Item coordinate data
↓

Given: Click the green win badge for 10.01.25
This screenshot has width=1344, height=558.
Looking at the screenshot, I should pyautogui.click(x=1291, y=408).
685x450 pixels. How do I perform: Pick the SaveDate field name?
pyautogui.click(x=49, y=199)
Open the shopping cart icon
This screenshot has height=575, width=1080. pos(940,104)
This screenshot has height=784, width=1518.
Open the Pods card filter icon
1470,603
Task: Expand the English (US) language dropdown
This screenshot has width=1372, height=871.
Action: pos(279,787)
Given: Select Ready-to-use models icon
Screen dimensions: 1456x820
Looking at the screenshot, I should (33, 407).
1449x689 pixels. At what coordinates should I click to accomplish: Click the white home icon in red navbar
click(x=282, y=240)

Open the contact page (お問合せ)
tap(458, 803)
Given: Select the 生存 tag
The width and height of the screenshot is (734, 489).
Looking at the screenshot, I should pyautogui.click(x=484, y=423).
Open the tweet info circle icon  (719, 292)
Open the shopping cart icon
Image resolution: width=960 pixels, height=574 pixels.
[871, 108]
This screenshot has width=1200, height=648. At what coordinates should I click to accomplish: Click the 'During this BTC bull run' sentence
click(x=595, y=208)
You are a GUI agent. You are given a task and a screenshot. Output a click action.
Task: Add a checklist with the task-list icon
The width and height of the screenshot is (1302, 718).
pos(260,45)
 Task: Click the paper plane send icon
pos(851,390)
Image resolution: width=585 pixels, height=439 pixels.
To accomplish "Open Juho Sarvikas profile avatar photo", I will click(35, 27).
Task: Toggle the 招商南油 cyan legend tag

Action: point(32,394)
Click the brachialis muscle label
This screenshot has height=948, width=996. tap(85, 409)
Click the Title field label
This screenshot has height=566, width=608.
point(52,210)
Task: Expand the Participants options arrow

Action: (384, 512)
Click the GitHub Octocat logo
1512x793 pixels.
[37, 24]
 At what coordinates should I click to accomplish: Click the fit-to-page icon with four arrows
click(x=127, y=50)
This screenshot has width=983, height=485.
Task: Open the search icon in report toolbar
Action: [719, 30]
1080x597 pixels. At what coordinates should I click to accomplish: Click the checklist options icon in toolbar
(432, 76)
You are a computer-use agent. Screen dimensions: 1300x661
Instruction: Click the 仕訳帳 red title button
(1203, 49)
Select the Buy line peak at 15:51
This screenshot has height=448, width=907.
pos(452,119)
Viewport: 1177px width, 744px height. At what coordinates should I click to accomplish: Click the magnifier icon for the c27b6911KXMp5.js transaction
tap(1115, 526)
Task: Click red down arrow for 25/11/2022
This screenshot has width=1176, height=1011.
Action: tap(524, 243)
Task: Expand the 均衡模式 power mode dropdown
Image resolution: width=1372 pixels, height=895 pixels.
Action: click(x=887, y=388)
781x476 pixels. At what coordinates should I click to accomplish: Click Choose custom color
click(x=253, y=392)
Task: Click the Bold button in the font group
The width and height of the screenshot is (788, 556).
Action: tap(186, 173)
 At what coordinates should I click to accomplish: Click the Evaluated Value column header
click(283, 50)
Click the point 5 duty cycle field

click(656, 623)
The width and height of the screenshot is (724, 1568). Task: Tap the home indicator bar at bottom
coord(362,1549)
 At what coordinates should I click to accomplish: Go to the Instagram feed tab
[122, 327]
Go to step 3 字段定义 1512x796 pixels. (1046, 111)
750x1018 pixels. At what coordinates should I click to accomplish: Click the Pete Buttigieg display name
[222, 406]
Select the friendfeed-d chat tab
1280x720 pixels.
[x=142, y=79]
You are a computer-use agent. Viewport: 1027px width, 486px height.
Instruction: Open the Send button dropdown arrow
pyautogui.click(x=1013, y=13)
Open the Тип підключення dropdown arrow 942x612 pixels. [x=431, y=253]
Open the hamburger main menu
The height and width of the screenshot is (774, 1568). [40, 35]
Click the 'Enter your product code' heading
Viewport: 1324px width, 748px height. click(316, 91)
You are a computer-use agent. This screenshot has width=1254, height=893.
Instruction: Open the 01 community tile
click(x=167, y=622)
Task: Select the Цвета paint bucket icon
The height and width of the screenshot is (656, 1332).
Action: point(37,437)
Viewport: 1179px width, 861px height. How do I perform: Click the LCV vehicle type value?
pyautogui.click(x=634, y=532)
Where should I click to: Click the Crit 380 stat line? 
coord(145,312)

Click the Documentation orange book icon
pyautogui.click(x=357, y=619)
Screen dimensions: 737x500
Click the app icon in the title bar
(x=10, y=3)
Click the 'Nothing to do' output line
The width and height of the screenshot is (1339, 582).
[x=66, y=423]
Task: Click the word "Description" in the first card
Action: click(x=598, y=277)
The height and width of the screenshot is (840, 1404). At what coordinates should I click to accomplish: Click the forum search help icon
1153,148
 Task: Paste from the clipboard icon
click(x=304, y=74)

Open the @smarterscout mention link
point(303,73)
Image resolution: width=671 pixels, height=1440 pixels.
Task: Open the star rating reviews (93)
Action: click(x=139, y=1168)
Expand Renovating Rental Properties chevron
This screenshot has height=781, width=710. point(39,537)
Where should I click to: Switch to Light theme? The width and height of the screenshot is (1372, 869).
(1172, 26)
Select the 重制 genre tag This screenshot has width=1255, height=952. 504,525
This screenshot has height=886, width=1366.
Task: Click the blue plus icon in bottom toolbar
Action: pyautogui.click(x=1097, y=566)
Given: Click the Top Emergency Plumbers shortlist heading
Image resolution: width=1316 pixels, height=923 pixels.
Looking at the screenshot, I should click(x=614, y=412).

↑

_Task description_.
Write out the records again, changing every "Given:" to "Instruction:" and keeping everything else the same.

_Exercise output_.
Instruction: Click the green win badge for 10.01.25
This screenshot has width=1344, height=558.
Looking at the screenshot, I should pyautogui.click(x=1291, y=408).
685x450 pixels. How do I perform: Pick the SaveDate field name?
pyautogui.click(x=49, y=199)
Open the shopping cart icon
This screenshot has height=575, width=1080. pos(940,104)
This screenshot has height=784, width=1518.
Open the Pods card filter icon
1470,603
Task: Expand the English (US) language dropdown
This screenshot has width=1372, height=871.
Action: pos(279,787)
Instruction: Select Ready-to-use models icon
Screen dimensions: 1456x820
Looking at the screenshot, I should (33, 407).
1449x689 pixels. At what coordinates should I click to accomplish: Click the white home icon in red navbar
click(x=282, y=240)

Open the contact page (お問合せ)
tap(458, 803)
Instruction: Select the 生存 tag
The width and height of the screenshot is (734, 489).
Looking at the screenshot, I should pyautogui.click(x=484, y=423).
Open the tweet info circle icon  (719, 292)
Open the shopping cart icon
Image resolution: width=960 pixels, height=574 pixels.
[871, 108]
This screenshot has width=1200, height=648. At what coordinates should I click to accomplish: Click the 'During this BTC bull run' sentence
click(x=595, y=208)
You are a GUI agent. You are given a task and a screenshot. Output a click action.
Task: Add a checklist with the task-list icon
The width and height of the screenshot is (1302, 718).
pos(260,45)
 Task: Click the paper plane send icon
pos(851,390)
Image resolution: width=585 pixels, height=439 pixels.
To accomplish "Open Juho Sarvikas profile avatar photo", I will click(35, 27).
Task: Toggle the 招商南油 cyan legend tag

Action: point(32,394)
Click the brachialis muscle label
This screenshot has height=948, width=996. tap(85, 409)
Click the Title field label
This screenshot has height=566, width=608.
point(52,210)
Task: Expand the Participants options arrow

Action: (384, 512)
Click the GitHub Octocat logo
1512x793 pixels.
[37, 24]
 At what coordinates should I click to accomplish: Click the fit-to-page icon with four arrows
click(x=127, y=50)
This screenshot has width=983, height=485.
Task: Open the search icon in report toolbar
Action: [719, 30]
1080x597 pixels. At what coordinates should I click to accomplish: Click the checklist options icon in toolbar
(432, 76)
You are a computer-use agent. Screen dimensions: 1300x661
Instruction: Click the 仕訳帳 red title button
(1203, 49)
Select the Buy line peak at 15:51
This screenshot has height=448, width=907.
pos(452,119)
Viewport: 1177px width, 744px height. At what coordinates should I click to accomplish: Click the magnifier icon for the c27b6911KXMp5.js transaction
tap(1115, 526)
Task: Click red down arrow for 25/11/2022
This screenshot has width=1176, height=1011.
Action: tap(524, 243)
Task: Expand the 均衡模式 power mode dropdown
Image resolution: width=1372 pixels, height=895 pixels.
Action: click(x=887, y=388)
781x476 pixels. At what coordinates should I click to accomplish: Click Choose custom color
click(x=253, y=392)
Task: Click the Bold button in the font group
The width and height of the screenshot is (788, 556).
Action: tap(186, 173)
 At what coordinates should I click to accomplish: Click the Evaluated Value column header
click(283, 50)
Click the point 5 duty cycle field

click(656, 623)
The width and height of the screenshot is (724, 1568). Task: Tap the home indicator bar at bottom
coord(362,1549)
 At what coordinates should I click to accomplish: Go to the Instagram feed tab
[122, 327]
Go to step 3 字段定义 1512x796 pixels. (1046, 111)
750x1018 pixels. At what coordinates should I click to accomplish: Click the Pete Buttigieg display name
[222, 406]
Select the friendfeed-d chat tab
1280x720 pixels.
[x=142, y=79]
You are a computer-use agent. Viewport: 1027px width, 486px height.
Instruction: Open the Send button dropdown arrow
pyautogui.click(x=1013, y=13)
Open the Тип підключення dropdown arrow 942x612 pixels. [x=431, y=253]
Open the hamburger main menu
The height and width of the screenshot is (774, 1568). [40, 35]
Click the 'Enter your product code' heading
Viewport: 1324px width, 748px height. click(316, 91)
You are a computer-use agent. This screenshot has width=1254, height=893.
Instruction: Open the 01 community tile
click(x=167, y=622)
Task: Select the Цвета paint bucket icon
The height and width of the screenshot is (656, 1332).
Action: point(37,437)
Viewport: 1179px width, 861px height. How do I perform: Click the LCV vehicle type value?
pyautogui.click(x=634, y=532)
Where should I click to: Click the Crit 380 stat line? 
coord(145,312)

Click the Documentation orange book icon
pyautogui.click(x=357, y=619)
Screen dimensions: 737x500
Click the app icon in the title bar
(x=10, y=3)
Click the 'Nothing to do' output line
The width and height of the screenshot is (1339, 582).
[x=66, y=423]
Task: Click the word "Description" in the first card
Action: click(x=598, y=277)
The height and width of the screenshot is (840, 1404). At what coordinates should I click to accomplish: Click the forum search help icon
1153,148
 Task: Paste from the clipboard icon
click(x=304, y=74)

Open the @smarterscout mention link
point(303,73)
Image resolution: width=671 pixels, height=1440 pixels.
Task: Open the star rating reviews (93)
Action: click(x=139, y=1168)
Expand Renovating Rental Properties chevron
This screenshot has height=781, width=710. point(39,537)
Where should I click to: Switch to Light theme? The width and height of the screenshot is (1372, 869).
(1172, 26)
Select the 重制 genre tag This screenshot has width=1255, height=952. 504,525
This screenshot has height=886, width=1366.
Task: Click the blue plus icon in bottom toolbar
Action: pyautogui.click(x=1097, y=566)
Instruction: Click the Top Emergency Plumbers shortlist heading
Image resolution: width=1316 pixels, height=923 pixels.
Looking at the screenshot, I should click(x=614, y=412).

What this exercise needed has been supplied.